ドラゴンは背中の羽だけ獣化させ、それで空を飛んだ。
私も魔法で飛び、ドラゴンとの距離を保つ。
ところどころでアイリーンが精霊術を打ち込んできているが、そのどれもが私とドラゴンの間を通り抜けていく。
…これはもしや、私を邪魔してるだけか?
「…本当に殺されたくなければ、引っ込んでろ」
私は振り返らずにアイリーンに対して殺気を向けた。
何故か目の前のドラゴンまで息を詰めてしまった。
…まだまだ殺気の操作が下手くそみたいだ。
この機を逃すのは勿体ないので、一瞬でドラゴンの目の前まで移動し、ドラゴンを掴んで…投げた。

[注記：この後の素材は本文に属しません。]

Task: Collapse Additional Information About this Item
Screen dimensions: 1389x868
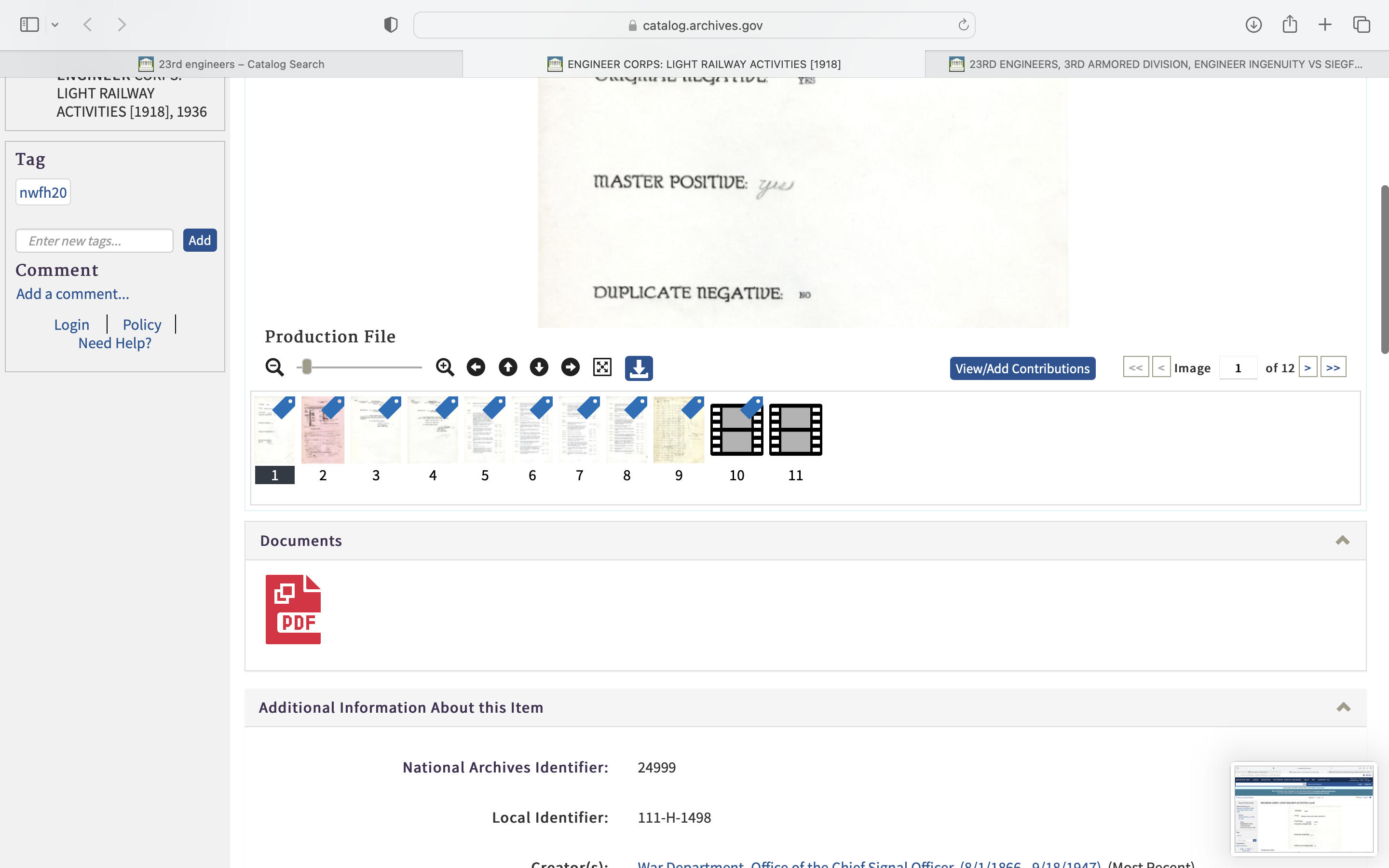Action: point(1343,707)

ドラゴンはヴェルトの前の地面に顔面から激突して行った。
そこでヴェルトから拘束する魔法をかけられ、動きが止まった。
周りを見渡すと他のみんなも殆ど終わっていた。
アイリーンを見れば、彼女は固まって、少し震えていた。
やり過ぎたかもしれない。
魔法を解除して地面に降り、5人のドラゴンを1ヶ所に集める。
「どうすんだ?」
「うーん…5人とも元に戻してもいいんだけどねー」
「それはキリヤに影響が出ない方法なんだろうな?」
「ってな感じで賢者様が心配してるんだよね」
今回使おうと思う神通力も、対価を払う必要がある。
というか、何かを成そうとした時は必ず対価が必要なんだけどね。
私の見立てで彼らを元に戻すために必要な対価は私の寿命100年ほど持ってかれると推測した。
…え?100年持ってかれたら死ぬだろう?
…ごめんなさい、私の寿命は私にも分からないほど長いので100年くらいならいいかなと思える程度なのです…
「寿命100年持ってかれるくらいだから大丈夫だよ」
「それって大丈夫と言うのか…?」
周りから変なものを見る目を向けられたが、ニッコリと笑っておいた。
「あ、あと一週間くらい寝込む」
「…」
ヴェルトをチラッと見たが、ムッスリしているだけで反論は出なかった。
よしよし、ならばさっさとやってしまおうではないか。
「ちょっとみんな離れててね。…我が声を聞き届け給え。彼の声を聞き届け給え。我が声は神に通ずるモノ、彼の声は地に通ずるモノ。彼の者達を救い給え、我を助け給え」
私が詠唱し終わる頃には暴れていたドラゴンたちは大人しくなっていた。
私は神通力を持っていかれた脱力感でぐったりしてきた。
く…まだ寝ないぞ。
「はい、おしまい。多分元に戻ってるけど、この状態じゃ当分目を覚ますことはないから治療してあげて。さてと…どこに戻る?」
返事がなくて周りを見渡せば、みんなぼーっとしていた。
「…え、何、怖っ」
「…キリヤの周りに光りが降って来たんだ。これが神通力か?」
「うん。多分」
いち早く返事をしてくれたヴェルトに何処に戻るか相談したら、執務室でいいだろとお返事をいただいたので呆然とするみんなを転移させ、私たちは異空間からやっと出ることができた。